I'd like to spank the Academy

Moulin Rouge! (2001)

moulin rouge!Directed by Baz Luhrmann

I was a freshman in college when Moulin Rouge! came out, and I had a friend who was obsessed with the soundtrack. Whenever we would go and hang out and play games at his apartment, that CD would be playing. It made watching the movie kind of surreal; the music had seeped into my subconscious without my knowledge. I knew all the music, but I had never seen the movie before (overprotective friends again), so I had a strange sense of déjà vu. I’m not sure that helped my general perception of the movie, which was of noise, color, and oddness.

So what’s the story? Young Christian comes to Paris from Great Britain so that he can write about the Bohemians ideals of truth, beauty, freedom, and love. At the famous nightclub Moulin Rouge, he meets and falls for Satine, a performer/prostitute who has dreams of being a real actress. Will they be able to find happiness in the noisy, colorful life that is Paris?

The Good: There was some good acting. Nicole Kidman did a nice job as Satine, even if I did think she was Amy Adams ninety percent of the time. Jim Broadbent was excellent as Zidler, the owner of the Moulin Rouge, who is sympathetic to Satine and Christian’s love, but who also wants his own dreams to come true. Ewan McGregor is a little bit nondescript as Christian at the beginning of the movie, but he does jealousy and heartbreak well towards the end. Toulouse-Lautrec is played by John Leguizamo, who does a good job of showing the yearning for a love that he will never have.

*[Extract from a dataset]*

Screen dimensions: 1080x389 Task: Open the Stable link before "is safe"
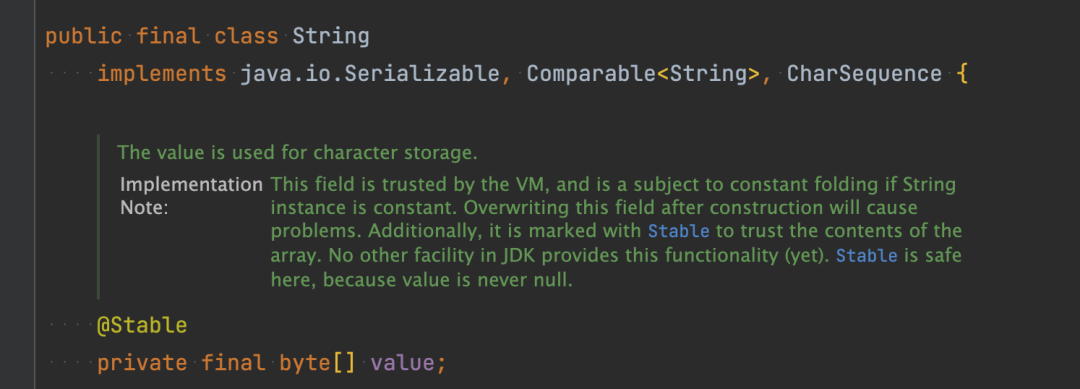pyautogui.click(x=866, y=256)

Before I talk about the cinematography, I want to make something clear. I don’t get carsick. I don’t airsick or seasick or rollercoaster sick. But I have known to get sick from certain visual stimuli. I can’t play first-person shooter games, for example, or any first-person games, really. I have run, not walked, out of IMAX movies because I was about to be sick. Moulin Rouge! did the same thing to me. The jerky, constantly moving cinematography did not make agree with my stomach. Or with my head. So I was watching Moulin Rouge through a haze of headache and stomachache. But just because I didn’t like the cinematography and it didn’t agree with my stomach doesn’t mean the cinematography is bad, per se; it’s creative and different and fits with the whirling gaiety of the nightclub. I just didn’t personally like it. I wish I had a section called “Things I didn’t personally like, but can respect for their artistry.” That would make writing reviews easier sometimes. But I since I didn’t feel it was bad, I’m going to leave cinematography in the good category.

The makeup and costumes and production design were over the top and crazy, but so were the lives of the denizens of the Moulin Rouge. Like the crazy cinematography, it worked for the film and what the filmmakers were trying to do accomplish. Again, I’m not sure I liked it that much, but it was admirable.

The Bad: The music rubbed me the wrong way. Yes, it is very clever to use modern music in a movie that takes place over a hundred years ago, but I feel like the filmmakers were a little too clever sometimes, like they were drawing attention to their own cleverness. I feel like they were saying, “Look how clever we are! We used ‘Smells Like Teen Spirit’ to show how immature all these men are who frequent nightclubs! Aren’t we smart?” It became more of a gimmick than something meaningful.

The Ugly: The story was terrible, unoriginal, and uninspired. It was kind of a cheap rip off of Cabaret combined with La bohème. (Possible spoilers ahead) Christian and Satine fell in love for no reason at all. The Duke was silly and not believable as a real person. Also, if you were coughing up blood in 19th century Paris, you knew you were dying of consumption. Tuberculosis wasn’t uncommon then. And while I’m no expert, I’m pretty sure that if you are about to die from tuberculosis, you don’t have the energy to appear in a musical theater production, especially not one based in India with lots of high-energy dancing. The ending is curiously flat. The movie as a whole feels more like an excuse to do crazy musical numbers with modern music than a movie that has anything meaningful to say.

Oscars Won: Best art direction-set decoration; best costume design.

Other Oscar Nominations: Best picture; best actress in a leading role (Nicole Kidman); best cinematography; best film editing; best makeup; best sound.